| Type: | Package |
| Title: | Tidy Differential Privacy |
| Version: | 0.1.0 |
| Description: | A tidy-style interface for applying differential privacy to data frames. Provides pipe-friendly functions to add calibrated noise, compute private statistics, and track privacy budgets using the epsilon-delta differential privacy framework. Implements the Laplace mechanism (Dwork et al. 2006 <doi:10.1007/11681878_14>) and the Gaussian mechanism for achieving differential privacy as described in Dwork and Roth (2014) <doi:10.1561/0400000042>. |
| License: | MIT + file LICENSE |
| Encoding: | UTF-8 |
| RoxygenNote: | 7.3.3 |
| Imports: | magrittr, stats |
| Suggests: | testthat (≥ 3.0.0), knitr, rmarkdown |
| VignetteBuilder: | knitr |
| URL: | https://github.com/ttarler/tidydp |
| BugReports: | https://github.com/ttarler/tidydp/issues |
| NeedsCompilation: | no |
| Packaged: | 2025-11-23 17:20:57 UTC; ttarler |
| Author: | Thomas Tarler [aut, cre] |
| Maintainer: | Thomas Tarler <ttarler@gmail.com> |
| Repository: | CRAN |
| Date/Publication: | 2025-11-27 19:00:02 UTC |
tidydp: Tidy Differential Privacy
Description
A tidy-style interface for applying differential privacy to data frames. Provides pipe-friendly functions to add calibrated noise, compute private statistics, and track privacy budgets using the epsilon-delta differential privacy framework.
Author(s)
Maintainer: Thomas Tarler ttarler@gmail.com
See Also
Useful links:
Pipe operator
Description
See magrittr::%>% for details.
Usage
lhs %>% rhs
Arguments
lhs |
A value or the magrittr placeholder. |
rhs |
A function call using the magrittr semantics. |
Value
The result of calling 'rhs(lhs)'.
Add Gaussian Noise
Description
Adds Gaussian (normal) noise to a numeric value or vector for (epsilon, delta)-differential privacy. The Gaussian mechanism provides (epsilon, delta)-DP and is often used when delta > 0 is acceptable.
Usage
add_gaussian_noise(x, sensitivity, epsilon, delta = 1e-05)
Arguments
x |
Numeric value or vector to add noise to |
sensitivity |
The L2 sensitivity of the query |
epsilon |
Privacy parameter (smaller = more privacy) |
delta |
Privacy parameter (probability of privacy breach), typically very small |
Value
Numeric value or vector with Gaussian noise added
Add Laplace Noise
Description
Adds Laplace-distributed noise to a numeric value or vector for differential privacy. The Laplace mechanism is typically used for queries with sensitivity based on the maximum absolute difference a single record can make.
Usage
add_laplace_noise(x, sensitivity, epsilon)
Arguments
x |
Numeric value or vector to add noise to |
sensitivity |
The sensitivity of the query (maximum change from one record) |
epsilon |
Privacy parameter (smaller = more privacy, more noise) |
Value
Numeric value or vector with Laplace noise added
Check Privacy Budget
Description
Checks if a proposed operation would exceed the privacy budget
Usage
check_privacy_budget(budget, epsilon_required, delta_required = 0)
Arguments
budget |
A privacy budget object |
epsilon_required |
Epsilon required for the operation |
delta_required |
Delta required for the operation (default: 0) |
Value
Logical indicating if budget is sufficient
Examples
budget <- new_privacy_budget(epsilon_total = 1.0)

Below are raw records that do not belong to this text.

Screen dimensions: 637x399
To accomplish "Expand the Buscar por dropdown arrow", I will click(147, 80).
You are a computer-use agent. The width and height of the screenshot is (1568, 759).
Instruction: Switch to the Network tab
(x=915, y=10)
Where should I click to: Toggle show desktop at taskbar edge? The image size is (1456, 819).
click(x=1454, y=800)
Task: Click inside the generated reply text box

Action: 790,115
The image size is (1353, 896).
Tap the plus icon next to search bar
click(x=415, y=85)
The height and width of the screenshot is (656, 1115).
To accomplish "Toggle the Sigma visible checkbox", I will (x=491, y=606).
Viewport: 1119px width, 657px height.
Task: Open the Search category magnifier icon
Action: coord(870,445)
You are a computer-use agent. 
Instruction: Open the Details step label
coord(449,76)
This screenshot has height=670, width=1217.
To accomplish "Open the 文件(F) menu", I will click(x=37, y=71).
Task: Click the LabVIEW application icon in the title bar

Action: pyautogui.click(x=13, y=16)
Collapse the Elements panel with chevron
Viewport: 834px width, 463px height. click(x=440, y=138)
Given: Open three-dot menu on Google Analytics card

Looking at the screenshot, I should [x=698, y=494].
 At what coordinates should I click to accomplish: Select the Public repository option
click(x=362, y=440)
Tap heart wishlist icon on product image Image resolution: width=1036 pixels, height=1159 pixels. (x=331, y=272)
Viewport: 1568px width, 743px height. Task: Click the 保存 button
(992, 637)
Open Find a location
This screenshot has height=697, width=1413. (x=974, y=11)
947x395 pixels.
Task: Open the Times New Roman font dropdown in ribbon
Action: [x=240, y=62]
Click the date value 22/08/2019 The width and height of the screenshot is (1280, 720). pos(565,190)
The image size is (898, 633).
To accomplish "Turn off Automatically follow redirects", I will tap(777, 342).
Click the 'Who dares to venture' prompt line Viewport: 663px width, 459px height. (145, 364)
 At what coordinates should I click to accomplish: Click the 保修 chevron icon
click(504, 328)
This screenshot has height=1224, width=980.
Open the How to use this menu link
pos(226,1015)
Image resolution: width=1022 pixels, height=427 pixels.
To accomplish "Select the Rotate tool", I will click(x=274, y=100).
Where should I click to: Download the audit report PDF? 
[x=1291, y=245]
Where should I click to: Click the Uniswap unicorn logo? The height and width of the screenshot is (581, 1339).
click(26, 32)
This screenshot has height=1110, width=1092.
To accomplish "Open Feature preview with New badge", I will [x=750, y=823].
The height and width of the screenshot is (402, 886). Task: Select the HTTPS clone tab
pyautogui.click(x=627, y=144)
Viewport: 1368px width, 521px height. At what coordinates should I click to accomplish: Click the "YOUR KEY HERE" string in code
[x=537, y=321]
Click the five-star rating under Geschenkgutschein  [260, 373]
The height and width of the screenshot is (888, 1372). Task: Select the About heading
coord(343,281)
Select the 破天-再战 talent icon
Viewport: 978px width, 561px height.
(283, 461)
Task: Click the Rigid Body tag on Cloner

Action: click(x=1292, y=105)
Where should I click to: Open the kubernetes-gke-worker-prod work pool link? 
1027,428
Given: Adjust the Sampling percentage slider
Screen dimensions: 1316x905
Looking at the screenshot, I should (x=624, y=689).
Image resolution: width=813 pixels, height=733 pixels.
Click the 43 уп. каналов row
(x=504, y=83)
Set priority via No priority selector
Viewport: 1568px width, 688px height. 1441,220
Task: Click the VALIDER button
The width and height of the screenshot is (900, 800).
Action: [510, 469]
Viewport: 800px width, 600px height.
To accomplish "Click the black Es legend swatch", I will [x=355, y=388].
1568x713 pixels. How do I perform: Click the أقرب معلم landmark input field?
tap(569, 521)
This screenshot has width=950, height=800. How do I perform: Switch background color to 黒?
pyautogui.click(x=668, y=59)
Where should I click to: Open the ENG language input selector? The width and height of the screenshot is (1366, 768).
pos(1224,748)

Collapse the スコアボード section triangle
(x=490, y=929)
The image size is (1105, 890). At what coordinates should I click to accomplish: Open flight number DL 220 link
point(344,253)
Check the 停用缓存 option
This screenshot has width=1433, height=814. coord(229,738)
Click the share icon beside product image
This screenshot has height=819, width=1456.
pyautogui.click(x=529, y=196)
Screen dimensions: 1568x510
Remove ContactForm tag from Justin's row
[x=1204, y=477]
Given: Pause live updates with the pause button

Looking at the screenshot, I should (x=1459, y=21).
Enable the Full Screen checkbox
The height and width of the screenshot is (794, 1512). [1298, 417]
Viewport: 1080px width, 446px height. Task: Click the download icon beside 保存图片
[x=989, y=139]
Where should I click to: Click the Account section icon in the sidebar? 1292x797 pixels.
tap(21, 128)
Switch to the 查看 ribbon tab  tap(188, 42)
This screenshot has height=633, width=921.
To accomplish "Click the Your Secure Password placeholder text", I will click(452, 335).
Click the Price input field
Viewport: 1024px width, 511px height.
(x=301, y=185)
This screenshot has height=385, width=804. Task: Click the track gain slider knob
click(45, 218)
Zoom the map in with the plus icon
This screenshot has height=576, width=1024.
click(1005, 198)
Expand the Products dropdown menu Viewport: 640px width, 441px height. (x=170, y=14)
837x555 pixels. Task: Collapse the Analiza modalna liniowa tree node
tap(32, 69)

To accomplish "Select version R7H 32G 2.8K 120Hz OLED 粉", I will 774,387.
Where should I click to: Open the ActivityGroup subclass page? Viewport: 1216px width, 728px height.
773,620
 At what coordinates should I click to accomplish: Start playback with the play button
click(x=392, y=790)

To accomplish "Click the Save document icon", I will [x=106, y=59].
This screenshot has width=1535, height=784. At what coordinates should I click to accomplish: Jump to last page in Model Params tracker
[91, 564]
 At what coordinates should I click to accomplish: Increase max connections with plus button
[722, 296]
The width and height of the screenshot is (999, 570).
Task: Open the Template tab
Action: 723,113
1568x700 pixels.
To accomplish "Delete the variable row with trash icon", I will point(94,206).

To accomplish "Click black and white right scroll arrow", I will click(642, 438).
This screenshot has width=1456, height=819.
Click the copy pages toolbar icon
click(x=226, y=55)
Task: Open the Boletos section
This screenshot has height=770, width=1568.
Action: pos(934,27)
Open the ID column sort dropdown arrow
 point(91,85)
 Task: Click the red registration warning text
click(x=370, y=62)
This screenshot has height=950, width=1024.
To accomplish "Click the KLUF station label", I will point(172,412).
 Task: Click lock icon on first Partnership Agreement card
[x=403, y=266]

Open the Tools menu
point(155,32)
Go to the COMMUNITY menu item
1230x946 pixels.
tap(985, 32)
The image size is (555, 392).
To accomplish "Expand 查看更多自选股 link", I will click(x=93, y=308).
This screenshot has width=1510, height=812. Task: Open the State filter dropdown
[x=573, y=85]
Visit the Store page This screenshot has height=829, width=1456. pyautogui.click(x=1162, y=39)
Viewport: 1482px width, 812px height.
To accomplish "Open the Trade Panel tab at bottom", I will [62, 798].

check_privacy_budget(budget, epsilon_required = 0.5)
Add Differentially Private Noise to Data Frame Columns
Description
Adds calibrated Laplace or Gaussian noise to specified numeric columns in a data frame to achieve differential privacy. This is the primary function for column-level privacy.
Usage
dp_add_noise(
data,
columns,
epsilon,
delta = NULL,
lower = NULL,
upper = NULL,
mechanism = NULL,
.budget = NULL
)
Arguments
data |
A data frame |
columns |
Character vector of column names to add noise to |
epsilon |
Privacy parameter (smaller = more privacy, more noise) |
delta |
Privacy parameter for Gaussian mechanism (default: NULL, uses Laplace) |
lower |
Named numeric vector of lower bounds for each column |
upper |
Named numeric vector of upper bounds for each column |
mechanism |
Either "laplace" or "gaussian" (auto-selected based on delta if NULL) |
.budget |
Optional privacy budget object to track expenditure |
Value
Data frame with noise added to specified columns
Examples
data <- data.frame(age = c(25, 30, 35, 40), income = c(50000, 60000, 70000, 80000))
private_data <- data %>%
dp_add_noise(
columns = c("age", "income"),
epsilon = 0.1,
lower = c(age = 0, income = 0),
upper = c(age = 100, income = 200000)
)
Differentially Private Count
Description
Computes a differentially private count of rows, optionally grouped by specified columns.
Usage
dp_count(data, epsilon, delta = NULL, group_by = NULL, .budget = NULL)
Arguments
data |
A data frame |
epsilon |
Privacy parameter |
delta |
Privacy parameter (default: NULL, uses Laplace mechanism) |
group_by |
Character vector of column names to group by (optional) |
.budget |
Optional privacy budget object to track expenditure |
Value
Data frame with (possibly grouped) counts
Examples
data <- data.frame(city = c("NYC", "LA", "NYC", "LA", "NYC"),
age = c(25, 30, 35, 40, 45))
# Overall count
dp_count(data, epsilon = 0.1)
# Grouped count
data %>% dp_count(epsilon = 0.1, group_by = "city")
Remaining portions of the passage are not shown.